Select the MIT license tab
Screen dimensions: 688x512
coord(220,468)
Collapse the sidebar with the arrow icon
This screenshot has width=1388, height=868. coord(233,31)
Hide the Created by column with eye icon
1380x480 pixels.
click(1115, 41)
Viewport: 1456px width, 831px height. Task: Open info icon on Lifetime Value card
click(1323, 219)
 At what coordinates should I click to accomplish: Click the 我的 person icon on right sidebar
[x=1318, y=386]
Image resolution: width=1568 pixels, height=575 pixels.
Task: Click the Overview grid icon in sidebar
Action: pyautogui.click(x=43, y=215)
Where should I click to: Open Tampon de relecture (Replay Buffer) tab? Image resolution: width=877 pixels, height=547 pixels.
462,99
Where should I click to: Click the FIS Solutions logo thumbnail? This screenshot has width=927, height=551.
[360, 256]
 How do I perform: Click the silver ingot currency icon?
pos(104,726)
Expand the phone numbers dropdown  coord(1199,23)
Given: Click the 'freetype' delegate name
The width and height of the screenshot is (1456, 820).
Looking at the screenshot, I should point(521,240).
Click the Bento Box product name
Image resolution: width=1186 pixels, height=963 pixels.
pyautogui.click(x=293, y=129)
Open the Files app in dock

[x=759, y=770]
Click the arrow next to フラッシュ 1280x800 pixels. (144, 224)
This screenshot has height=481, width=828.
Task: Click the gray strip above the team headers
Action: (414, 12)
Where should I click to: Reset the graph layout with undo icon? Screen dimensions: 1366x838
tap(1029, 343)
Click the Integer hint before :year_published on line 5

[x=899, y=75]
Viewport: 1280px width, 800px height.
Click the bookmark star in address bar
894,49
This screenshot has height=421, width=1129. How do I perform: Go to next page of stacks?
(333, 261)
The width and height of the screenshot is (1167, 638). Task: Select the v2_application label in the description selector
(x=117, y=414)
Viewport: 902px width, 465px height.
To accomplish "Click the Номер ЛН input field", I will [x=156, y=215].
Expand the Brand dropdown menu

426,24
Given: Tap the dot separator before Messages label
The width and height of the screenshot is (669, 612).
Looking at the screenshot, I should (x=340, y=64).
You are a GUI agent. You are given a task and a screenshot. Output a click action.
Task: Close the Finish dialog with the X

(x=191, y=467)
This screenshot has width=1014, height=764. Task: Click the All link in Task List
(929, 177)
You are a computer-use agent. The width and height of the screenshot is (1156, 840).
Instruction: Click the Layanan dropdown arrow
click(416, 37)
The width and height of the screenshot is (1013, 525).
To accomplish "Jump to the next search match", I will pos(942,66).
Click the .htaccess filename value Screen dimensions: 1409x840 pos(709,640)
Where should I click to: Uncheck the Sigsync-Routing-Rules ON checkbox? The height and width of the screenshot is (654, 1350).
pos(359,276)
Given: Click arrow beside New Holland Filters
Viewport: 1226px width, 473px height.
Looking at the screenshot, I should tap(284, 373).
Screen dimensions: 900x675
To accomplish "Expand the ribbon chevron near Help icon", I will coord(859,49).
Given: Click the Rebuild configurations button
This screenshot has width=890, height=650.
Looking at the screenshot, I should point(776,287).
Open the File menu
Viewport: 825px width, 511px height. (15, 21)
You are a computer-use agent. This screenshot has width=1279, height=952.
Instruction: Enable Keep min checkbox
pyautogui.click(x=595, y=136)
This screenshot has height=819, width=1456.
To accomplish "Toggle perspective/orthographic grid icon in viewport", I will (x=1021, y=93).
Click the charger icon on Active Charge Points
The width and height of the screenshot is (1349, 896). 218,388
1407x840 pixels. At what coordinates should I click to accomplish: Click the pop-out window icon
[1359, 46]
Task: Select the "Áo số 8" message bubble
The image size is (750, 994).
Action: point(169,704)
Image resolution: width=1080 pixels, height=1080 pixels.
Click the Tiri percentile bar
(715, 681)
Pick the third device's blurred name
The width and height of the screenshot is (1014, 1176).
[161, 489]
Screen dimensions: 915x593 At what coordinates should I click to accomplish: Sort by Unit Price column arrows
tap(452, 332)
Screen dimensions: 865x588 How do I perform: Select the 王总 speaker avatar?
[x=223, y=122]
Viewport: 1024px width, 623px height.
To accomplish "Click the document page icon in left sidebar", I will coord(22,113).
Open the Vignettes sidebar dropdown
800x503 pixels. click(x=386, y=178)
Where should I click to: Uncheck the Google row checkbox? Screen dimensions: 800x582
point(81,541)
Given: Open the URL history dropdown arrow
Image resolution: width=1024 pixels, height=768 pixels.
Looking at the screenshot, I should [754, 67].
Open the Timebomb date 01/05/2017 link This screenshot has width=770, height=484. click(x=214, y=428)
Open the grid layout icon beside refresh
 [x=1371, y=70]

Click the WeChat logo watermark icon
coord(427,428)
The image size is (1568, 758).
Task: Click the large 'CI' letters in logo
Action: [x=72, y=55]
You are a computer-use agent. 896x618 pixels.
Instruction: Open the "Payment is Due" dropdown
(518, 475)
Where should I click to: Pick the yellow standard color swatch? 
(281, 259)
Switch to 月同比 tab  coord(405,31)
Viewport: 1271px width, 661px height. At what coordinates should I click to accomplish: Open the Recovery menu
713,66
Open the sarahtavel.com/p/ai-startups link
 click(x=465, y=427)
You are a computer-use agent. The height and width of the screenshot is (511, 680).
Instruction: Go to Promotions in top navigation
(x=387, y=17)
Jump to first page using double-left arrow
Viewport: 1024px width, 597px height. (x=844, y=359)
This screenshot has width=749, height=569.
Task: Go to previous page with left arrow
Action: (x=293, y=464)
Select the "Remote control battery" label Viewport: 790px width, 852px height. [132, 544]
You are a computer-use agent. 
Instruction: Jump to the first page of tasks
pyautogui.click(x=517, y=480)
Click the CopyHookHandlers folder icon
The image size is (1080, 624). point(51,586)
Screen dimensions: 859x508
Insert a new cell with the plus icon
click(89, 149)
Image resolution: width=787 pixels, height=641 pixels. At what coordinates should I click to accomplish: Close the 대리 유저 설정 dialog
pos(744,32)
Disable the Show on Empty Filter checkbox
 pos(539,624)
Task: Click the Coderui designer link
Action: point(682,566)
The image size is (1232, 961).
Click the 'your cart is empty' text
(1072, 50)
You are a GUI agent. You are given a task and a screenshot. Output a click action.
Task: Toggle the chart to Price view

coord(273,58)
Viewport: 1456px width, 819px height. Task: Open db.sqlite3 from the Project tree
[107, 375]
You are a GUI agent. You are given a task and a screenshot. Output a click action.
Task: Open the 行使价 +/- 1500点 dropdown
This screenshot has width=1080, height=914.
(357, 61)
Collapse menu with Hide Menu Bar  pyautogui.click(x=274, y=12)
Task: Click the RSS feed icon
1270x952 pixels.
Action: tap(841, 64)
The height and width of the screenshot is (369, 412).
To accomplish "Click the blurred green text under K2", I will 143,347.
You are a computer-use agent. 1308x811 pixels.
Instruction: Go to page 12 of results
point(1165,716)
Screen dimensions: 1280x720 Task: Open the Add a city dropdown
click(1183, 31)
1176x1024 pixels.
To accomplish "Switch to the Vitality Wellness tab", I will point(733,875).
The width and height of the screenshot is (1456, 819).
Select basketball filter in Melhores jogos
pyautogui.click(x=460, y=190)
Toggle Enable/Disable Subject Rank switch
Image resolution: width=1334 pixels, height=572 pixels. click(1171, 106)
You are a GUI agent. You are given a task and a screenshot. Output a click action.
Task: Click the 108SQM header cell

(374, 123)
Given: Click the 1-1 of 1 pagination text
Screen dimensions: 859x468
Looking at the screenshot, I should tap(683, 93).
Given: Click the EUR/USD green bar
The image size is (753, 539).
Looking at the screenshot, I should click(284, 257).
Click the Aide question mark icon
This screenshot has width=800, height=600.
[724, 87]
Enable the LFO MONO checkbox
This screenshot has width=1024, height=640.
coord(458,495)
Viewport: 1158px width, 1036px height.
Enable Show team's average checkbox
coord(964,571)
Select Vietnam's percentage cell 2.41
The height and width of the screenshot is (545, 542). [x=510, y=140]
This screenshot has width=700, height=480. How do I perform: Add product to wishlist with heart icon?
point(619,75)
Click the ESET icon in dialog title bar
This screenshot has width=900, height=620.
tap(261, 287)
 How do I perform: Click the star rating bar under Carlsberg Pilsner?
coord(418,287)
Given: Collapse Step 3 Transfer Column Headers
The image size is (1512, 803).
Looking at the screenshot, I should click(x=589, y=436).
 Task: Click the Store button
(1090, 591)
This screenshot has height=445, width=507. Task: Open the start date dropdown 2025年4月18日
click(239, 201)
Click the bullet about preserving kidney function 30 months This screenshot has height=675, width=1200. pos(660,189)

**WORK TO BE COMPLETED:** Copy the records word for word, starting at their first line and ending with the line that contains "click(1115, 41)", with both ends included.

**RIGHT ANSWER:**
Select the MIT license tab
Screen dimensions: 688x512
coord(220,468)
Collapse the sidebar with the arrow icon
This screenshot has width=1388, height=868. coord(233,31)
Hide the Created by column with eye icon
1380x480 pixels.
click(1115, 41)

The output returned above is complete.